Date of the Accident – 18.12.1936
Owner – Bengal Coal Co. Ltd.
Number of persons killed – 209
Place – Raniganj Coalfield
Poidih Colliery was working Disergarh seam, about 4.5 m thick, by two shafts, 225 m and 229 m deep. Coal raising was commenced in 1931 and since then the mine had been worked continuously. Inflammable gas had been found in the workings from time to time. In one place, gas was given off continually in small quantity and it is possible that even smaller quantities were given off elsewhere without having been detected. Magnetically locked safety lamps were used throughout the mine. No explosives were in use in the mine at the time of the accident.
On 18th December, 1936 at about 11 a.m. a violent explosion of firedamp and coal dust occurred and all the persons in the mine to the number of 208 including the manager were killed. Only one person on the surface was killed. The explosion had been of unprecedented violence. The winding gear of both shafts was badly damaged. In the downcast shaft, one cage had been blown to the top of the headgear where it was held. The over-winding bell-boxes with the two heavy girders supporting them had been blown over to the pulley wheels. The cage keps and the heavy girders supporting them had been dislodged and left suspended 1 m above their original position. The wall 1 m in thickness which surrounded the shaft from the ground level to the banking level had been blown down. Empty tubs on the banking level had been smashed and some had been blown off the banking level. At the upcast shaft, the pit-top covering had been blown into the headgear. One cage which was resting on the keps and the other cage which had been at the bottom of the shaft at the time of the accident had been blown up the shaft into the headgear, a distance of over 220 m. The top of the shaft was blocked by a tangled mass of iron work and ropes.
No trained rescue team equipped with the necessary apparatus was available. Two exploring parties descended 12 and 24 hours respectively after the explosion in sinking bucket with safety lamps, electric torches, some light tools and a cage of birds. Considerable damage had been done at the bottom of the downcast shaft. Most of the galleries contained thick white smoke and in the rise galleries, tests showed a large accumulation of inflammable gas. The quantity of gas had increased between the first and second descents. There was no possibility of anyone being alive in the mine and the probability was that all were dead shortly after the explosion. Further exploratory work would have been useless and dangerous. Smell at the top of the upcast shaft indicated the presence of fire in the mine. There was the danger of another explosion if fresh air continued to be circulated. It was, therefore, decided to seal the two shafts.
As the mine could not be examined except for a short distance around the shafts, the actual cause of the disaster could not be ascertained. Wherever the explosion originated and however it was propagated, it seems probable from the great violence that it was not one explosion only, but a series of separate explosions following one another. A gas explosion followed by a coal-dust explosion may have been followed again by another gas explosion.
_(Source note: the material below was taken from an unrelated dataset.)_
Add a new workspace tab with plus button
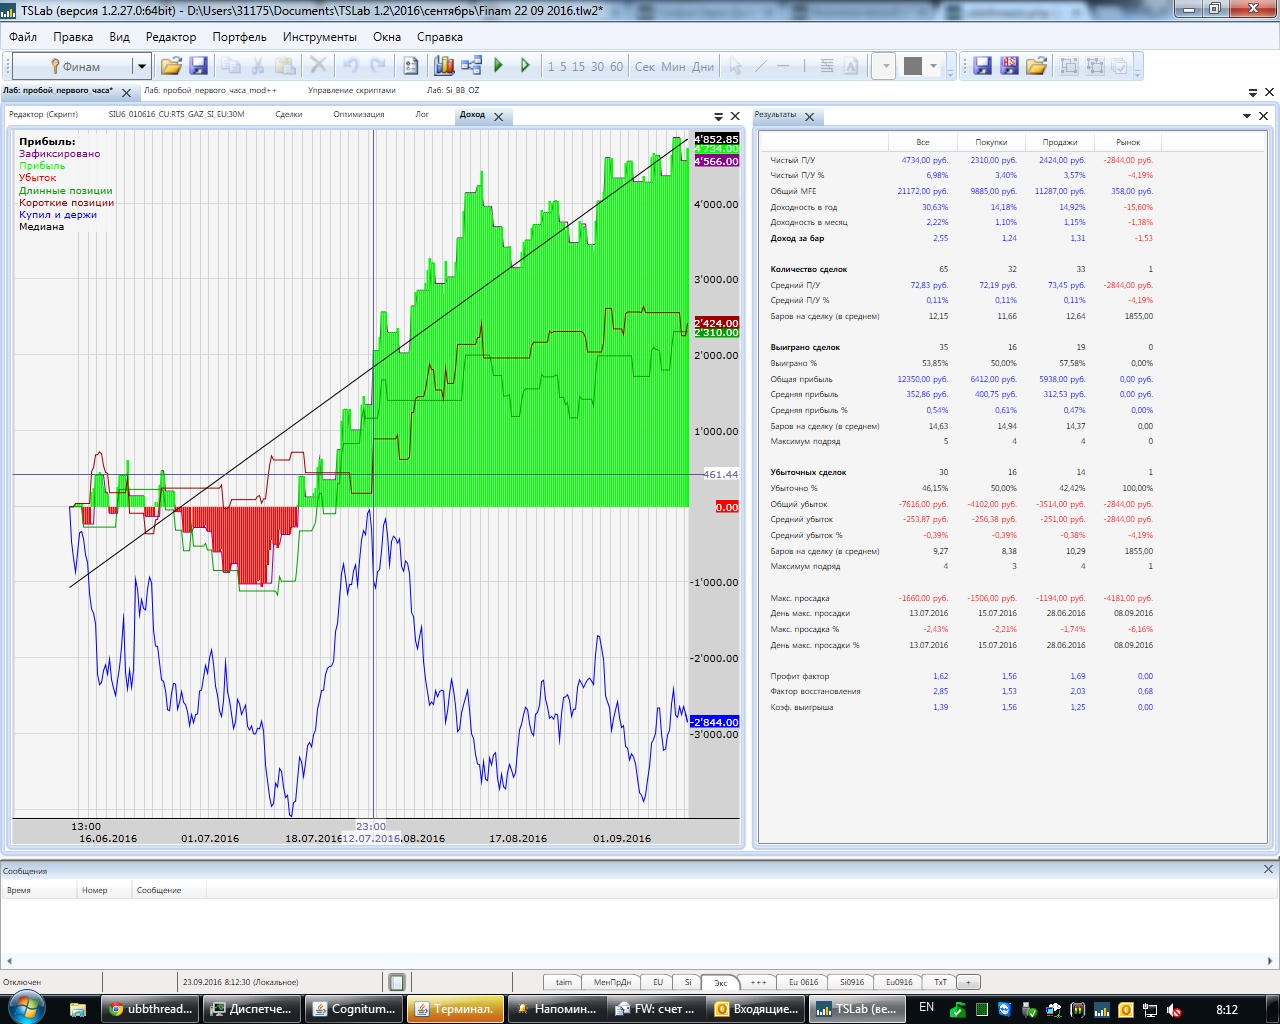The image size is (1280, 1024). (968, 982)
The main explosion which wrecked the mine probably occurred at some distance from the shafts. No flame was seen coming out of the pit at the time of the explosion, and there was no evidence of flame in or in the vicinity of the shafts after the explosion. In all probability, firedamp accumulated in the goaf of a depillaring district was expelled into the workings by a large roof fall in the goaf.
The cause of the ignition may have been one of the following:
- A defect in, or accidental damage to, a safety lamp.
- Misuse of a safety lamp in the presence of gas.
- Light from a match or other apparatus for producing a light.
- A spark from electrical apparatus.
- A spark from some other accidental cause e.g. a falling stone in a goaf, or a runaway tub.
It is more than likely that the igniting source was one of the first three.
The Court of Enquiry into the causes of this accident made the following recommendations:
- Persons entering a gassy mine should be searched for contrabands.
- Mechanical ventilators should be kept working continuously.
- System of mining should be improved to prevent accumulations of gas in goaf cavities.
- Safety lamps should be examined weekly by the manager or under- manager.
- Electric safety lamps should be used by all work persons as they are less liable to misuse.
- Old workings in gassy mines should be examined once a week by a competent person.
- Regulations and bye-laws relating to coal dust should be examined with a view to their consolidation and possibly more stringent application.
- Stoppings to isolate goaves should be provided with arrangements whereby atmospheric conditions behind the stoppings can be readily ascertained.